What to produce |
Look at each line below and tally those holding "agent"; answer with that figure and nothing else.

(Stored data entries)
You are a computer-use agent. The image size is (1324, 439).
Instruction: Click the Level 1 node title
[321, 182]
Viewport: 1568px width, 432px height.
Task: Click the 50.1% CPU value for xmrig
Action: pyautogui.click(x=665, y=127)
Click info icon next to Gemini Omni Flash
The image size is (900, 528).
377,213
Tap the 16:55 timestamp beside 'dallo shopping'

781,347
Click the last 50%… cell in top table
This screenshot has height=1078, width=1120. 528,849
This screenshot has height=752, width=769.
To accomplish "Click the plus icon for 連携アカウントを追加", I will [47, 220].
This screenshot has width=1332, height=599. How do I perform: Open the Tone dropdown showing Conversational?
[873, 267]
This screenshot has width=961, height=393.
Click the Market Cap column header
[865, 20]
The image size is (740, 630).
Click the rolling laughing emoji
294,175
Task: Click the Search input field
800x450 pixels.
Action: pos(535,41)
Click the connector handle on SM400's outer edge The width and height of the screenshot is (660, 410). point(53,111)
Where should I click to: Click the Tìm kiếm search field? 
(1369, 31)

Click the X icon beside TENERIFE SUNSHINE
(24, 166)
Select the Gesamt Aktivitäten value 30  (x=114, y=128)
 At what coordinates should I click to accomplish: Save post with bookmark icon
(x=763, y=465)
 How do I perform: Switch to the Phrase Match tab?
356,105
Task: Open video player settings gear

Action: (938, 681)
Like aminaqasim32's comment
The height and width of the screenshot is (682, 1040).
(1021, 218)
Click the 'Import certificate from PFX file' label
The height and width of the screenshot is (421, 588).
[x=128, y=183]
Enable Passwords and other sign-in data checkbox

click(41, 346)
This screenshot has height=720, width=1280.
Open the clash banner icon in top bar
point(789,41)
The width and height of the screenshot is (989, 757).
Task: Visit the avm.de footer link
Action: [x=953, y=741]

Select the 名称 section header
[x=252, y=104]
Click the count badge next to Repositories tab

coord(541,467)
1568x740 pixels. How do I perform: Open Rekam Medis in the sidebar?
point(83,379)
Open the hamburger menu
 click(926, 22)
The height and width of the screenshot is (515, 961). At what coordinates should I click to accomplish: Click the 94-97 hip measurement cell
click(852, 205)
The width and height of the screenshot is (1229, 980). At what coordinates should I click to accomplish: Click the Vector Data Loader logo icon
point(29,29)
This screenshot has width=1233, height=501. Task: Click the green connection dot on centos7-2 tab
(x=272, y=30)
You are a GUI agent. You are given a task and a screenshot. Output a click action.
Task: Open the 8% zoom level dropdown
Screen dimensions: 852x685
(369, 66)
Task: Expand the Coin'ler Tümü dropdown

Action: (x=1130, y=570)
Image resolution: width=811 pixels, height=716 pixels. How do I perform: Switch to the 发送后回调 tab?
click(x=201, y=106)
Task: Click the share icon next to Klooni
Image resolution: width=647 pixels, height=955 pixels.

Problem solution |
2